Based on the evidence of the first four months of his Chelsea career, the Estêvão signing should come to exist in a category of his own. The caveat remains necessary only because of his youth. He has moved across an ocean, with his parents and 10-year-old sister, at the age of 18. He is so young that, as he told Sky Sports earlier this month, he had to be given special dispensation to leave Brazil’s training camp in order to pass his driving test. There are no guarantees at his age.
And yet his impact has been both immediate and seismic. During the summer, when Estêvão faced Chelsea in the Club World Cup, Cole Palmer needed just a few minutes on the pitch with him to decide that his soon-to-be team-mate was a rare talent. In four months, Estêvão has won the hearts of Stamford Bridge and the mind of his head coach, Enzo Maresca. His last-gasp winner against Liverpool, his first goal for the club, had a galvanising effect on what had been an inchoate side. Chelsea have lost only once in all competitions since.
That improvement has allowed Maresca’s team to rise from the general mayhem of the Premier League’s upper mid-table to second; they now appear to be the last challengers standing, the one team who block the path between Arsenal and a procession to the title. A couple of months ago, the idea that Arsenal’s trip across London on Sunday would feel like a pivotal moment in the season would have seemed ridiculous.
Far more importantly, so electric is the thrill of watching his talent unfold that Estêvão has achieved what many felt impossible, particularly in Palmer’s injury-enforced absence: he has infused Maresca’s team with a flicker of excitement. Palmer may return this weekend, but Estêvão has already taken a side that could feel mechanical and sprinkled it with stardust.

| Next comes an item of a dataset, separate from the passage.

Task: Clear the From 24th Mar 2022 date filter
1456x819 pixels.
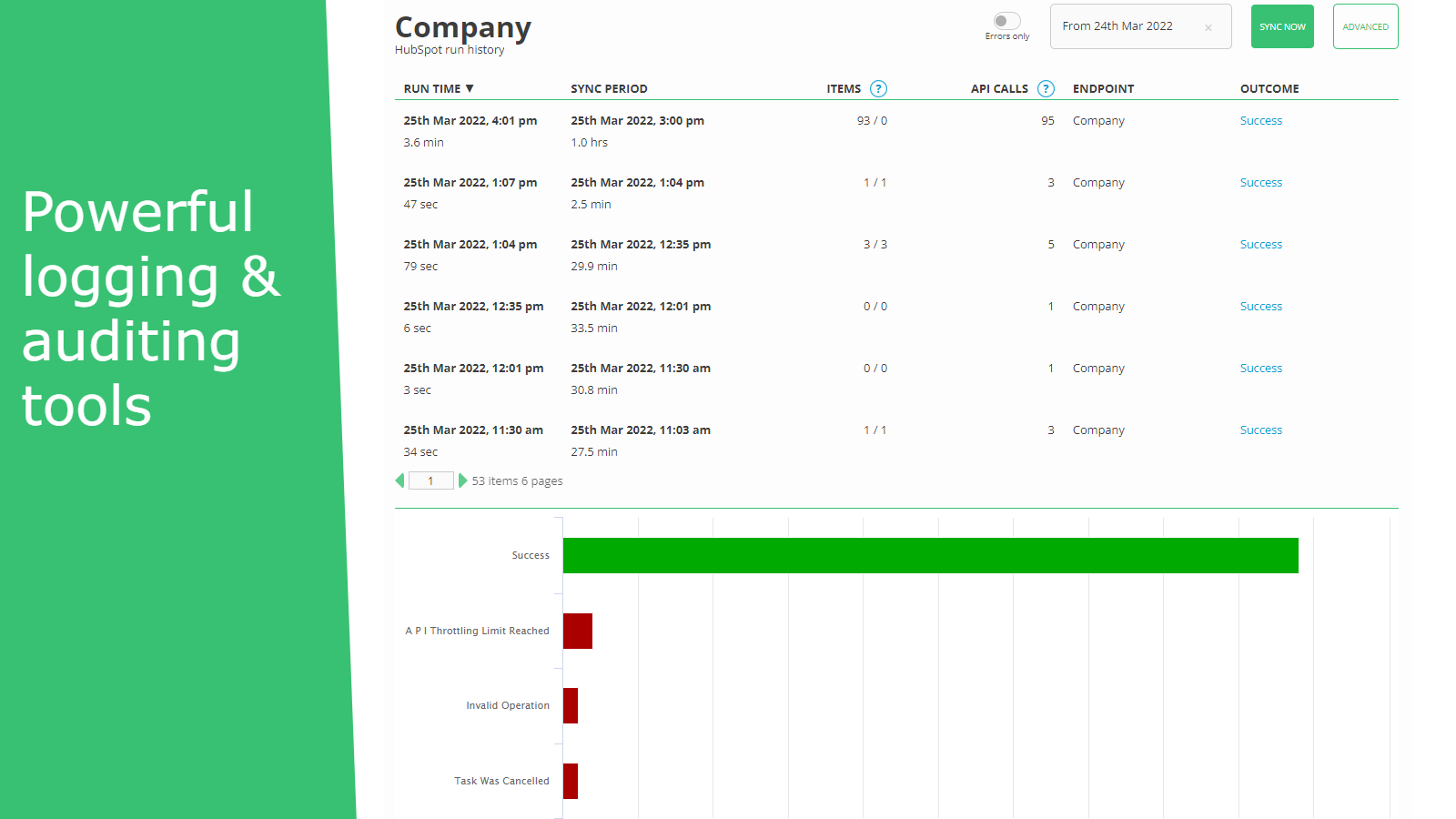Action: (1208, 27)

In doing so, he has almost single-handedly validated the strategy adopted by Boehly, Eghbali and their colleagues since arriving in English football. Under their consortium, Chelsea have relentlessly and expensively targeted players who they regard as the most compelling emerging talents in the game.
That policy is easier to articulate than it is to effect. Estêvão is not the only success of the club’s pile-em-high approach to the transfer market. Moisés Caicedo, Pedro Neto and Palmer, of course – alongside a handful of others – have all been excellent value, regardless of cost.

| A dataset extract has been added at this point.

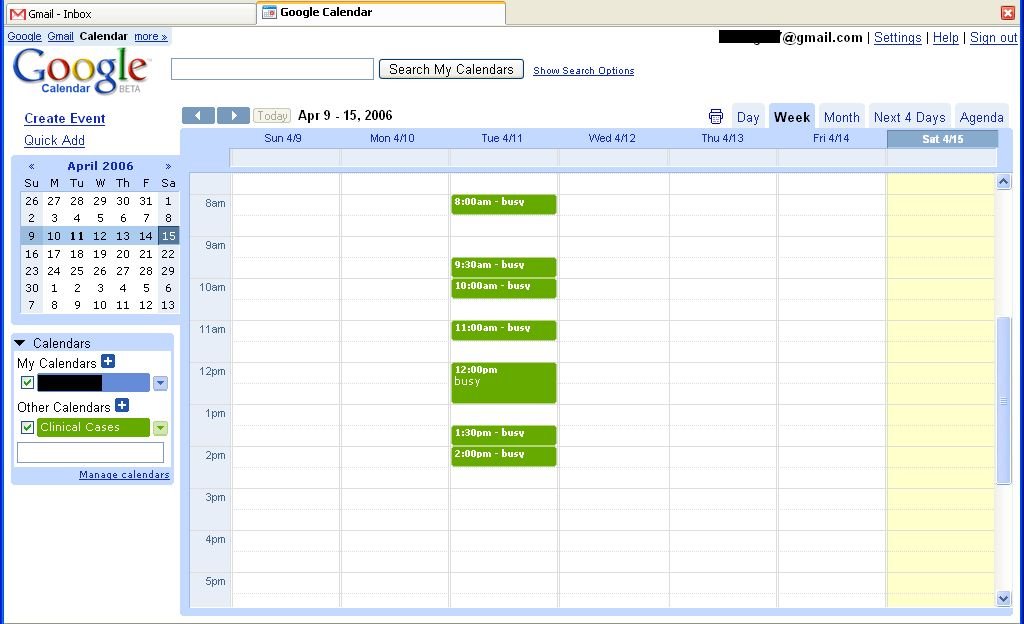Switch to the Agenda view tab

[x=981, y=117]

But compared with them, Estêvão was a more obvious risk, a teenager for a premium fee with just a few dozen senior appearances to his name at that point, most of them in a league that is not a traditional market. His performance against Barcelona this week, a display that led Folha de São Paulo in Brazil to compare him favourably with Lamine Yamal – they called the pair the “two gems of the new generation” – was enough to suggest that the bet has paid off handsomely.
It was grimly predictable that, within a few hours of that game, stories circulated that Estêvão had been a target for Barcelona, and that perhaps there were some who might like to see him one day in the blaugrana.

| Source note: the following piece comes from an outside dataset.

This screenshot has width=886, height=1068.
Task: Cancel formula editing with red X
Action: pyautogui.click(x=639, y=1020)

That is inevitable, of course, given Estêvão’s promise. It is what Chelsea do about it that matters. At 18, Estêvão has done enough to suggest that he is the sort of generational talent Chelsea had hoped for; the sort of talent that the Premier League may not have seen since the early days of Cristiano Ronaldo; the sort of talent that would be called a franchise player in the US.
Whether that is how Chelsea’s model works is not yet clear. That is the price of being a standard-bearer; it involves blazing a new trail. Is the aim of all of that trading to find a player like Estêvão, ensconce him in London and build a dynasty around him? Or is it to sell him on, years down the line, for some vast profit, and go through it all again? It is a question that will only be answered in time: is the churn a temporary feature of this Chelsea or is it a permanent fixture?